Monday, April 16, 2012

Focus on The Family staffers were concerned about hate group leader's anti-gay rhetoric

Tony Perkins
Focus on the Family has just written a piece attacking GLAAD for its Commentator Accountability Project.

You will remember that GLAAD began this project as a way of educating the media on the true rhetoric of religious right groups - rhetoric that anti-gay spokesmen are not questioned on by the mainstream media because they put on another face when talking to news organizations like CNN and MSNBC.

In the piece, Focus on the Family's also defends Tony Perkins of the Family Research Council against the group Faithful America. Faithful America recently began a campaign asking that Chris Matthews of Hardball stop featuring Perkins as an expert on his show. Focus on the Family claims that Faithful America and GLAAD wants to silence people like Perkins for supposedly standing up for Christian values:

*By “anti-gay activist,” GLAAD means anyone who believes and speaks out on the truth that God designed sex to unite a man and a woman in marriage, ruling out sexual activity outside that union, with children being a possible result.

But Jeremy Hooper from Goodasyou.org just published something which exposes Focus on the Family as hypocrites. Apparently in January, a staffer from the organization lodged some concerns about Perkins' rhetoric in an email to Hooper:



Hooper says this about revealing the email:

You know what, Focus on the Family staffer? I did stay tuned to see if these concerns made their way to the public. I held up my end of the bargain. But while I was waiting for that to happen, a funny (but not funny "ha ha") thing occurred. I instead watched as Focus on the Family personality after Focus on the Family personality flat-out lied about GLAAD CAP, completely overlooked the "approach and tone" that led someone like Tony on the list, and acted as if we LGBT activists are absolute crazypants opponents of free speech for having and expressing these concerns. I waited patiently, sitting on information that I knew to be true, in hopes that some of you would have the fortitude to publicly talk about reasonable concerns that I know that you know to be true as well.
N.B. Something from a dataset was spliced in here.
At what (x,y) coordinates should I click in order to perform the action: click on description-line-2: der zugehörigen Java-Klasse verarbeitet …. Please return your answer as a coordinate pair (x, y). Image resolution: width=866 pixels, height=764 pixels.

. . . Even though "off record" was never requested, I never intended to make this public. I never intended to burn down whatever personal bridges had been forged over the years in spite of the deep political differences. I never wanted to force Focus on the Family to go public with their own conversations of concern about Tony Perkins' "approach and tone." The startling lack of ethics and hypocrisy that Focus on the Family has shown towards GLAAD CAP, a project with which I have intimate familiarity, forced my hand.

It is pretty much hypocritical for Focus on the Family to attack GLAAD and Faithful America for lodging concerns about Perkins' anti-gay rhetoric when some in the organization itself has done the same thing.

And Hooper deserves a lot of kudos for exposing this hypocrisy.